Choosing your own timber for an outdoor deck or furniture project can always be a good thing, as you can ensure you opt for quality wood that has the look you want for your project. When you are ready to pick your own timber from a lumberyard, you may be a bit overwhelmed with all those choices, but remember that not all wood is alike. Different species and different treatment to timber products can make some pieces better than others for your project and can greatly affect its longevity and appearance. Note a few tips for buyers who are looking to pick their own timber.
A word about defects
Defects in wood can actually be very attractive for a project; knots and other lines in wood give timber a very rustic and natural appearance. You may actually want to find these when choosing timber for a table, cabinets, and the like.
However, avoid defects that could compromise the strength of the wood. This means anything that might affect the wood's thickness; a knot that has settled and pulled away from the wood's surface might make it weaker in that point. Twisted wood or wood that is warped in any way, called cupping, also typically won't be as strong as wood that is perfectly straight and level, even though it may be cheaper. Don't choose wood by price alone but be selective about wood with defects.
Some species of wood are actually more naturally resistant to moisture than others. Oak, walnut, and cedar are denser so they absorb moisture more slowly than species like Douglas fir. For an outdoor project, you want a wood that will resist moisture as much as possible so the wood doesn't rot or hold mold and mildew. Even with a sealant and regular maintenance, it's good to avoid species of wood that might get soft over time because of absorbing moisture.

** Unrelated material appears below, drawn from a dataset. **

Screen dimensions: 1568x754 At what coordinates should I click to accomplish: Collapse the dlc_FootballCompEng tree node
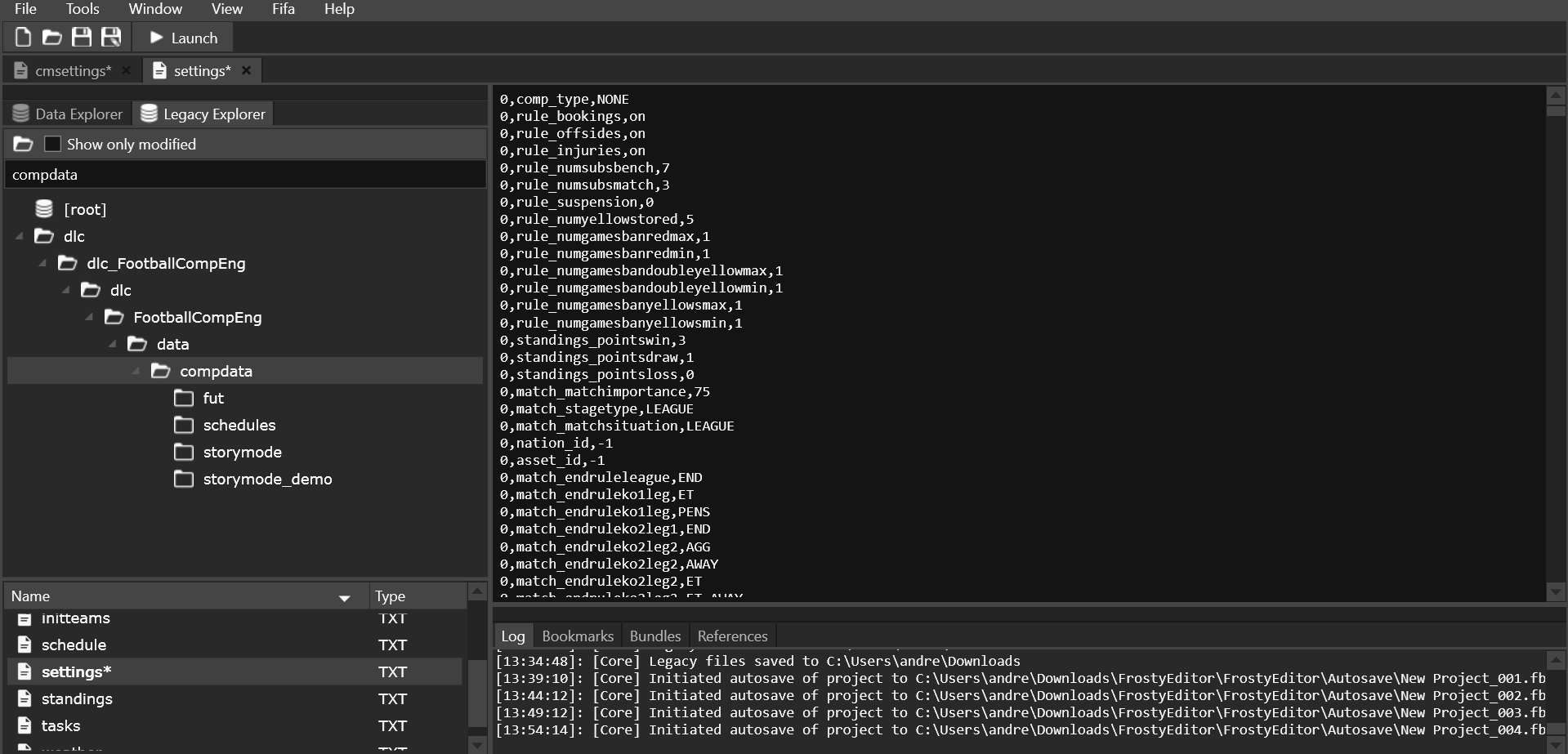pos(42,263)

Note finished measurements
When buying timber, note that the finished measurements may be different than wood that has not been planed, or dressed and sawn. Dressed and sawn wood has been sanded or otherwise treated so it's smooth on all sides, but this reduces its overall measurement. However, a lumberyard may note its original measurement versus the finished measurement, and this could mean wood that is slightly smaller than what you need. Look for finished measurements on finished or treated wood so you know the size you're getting.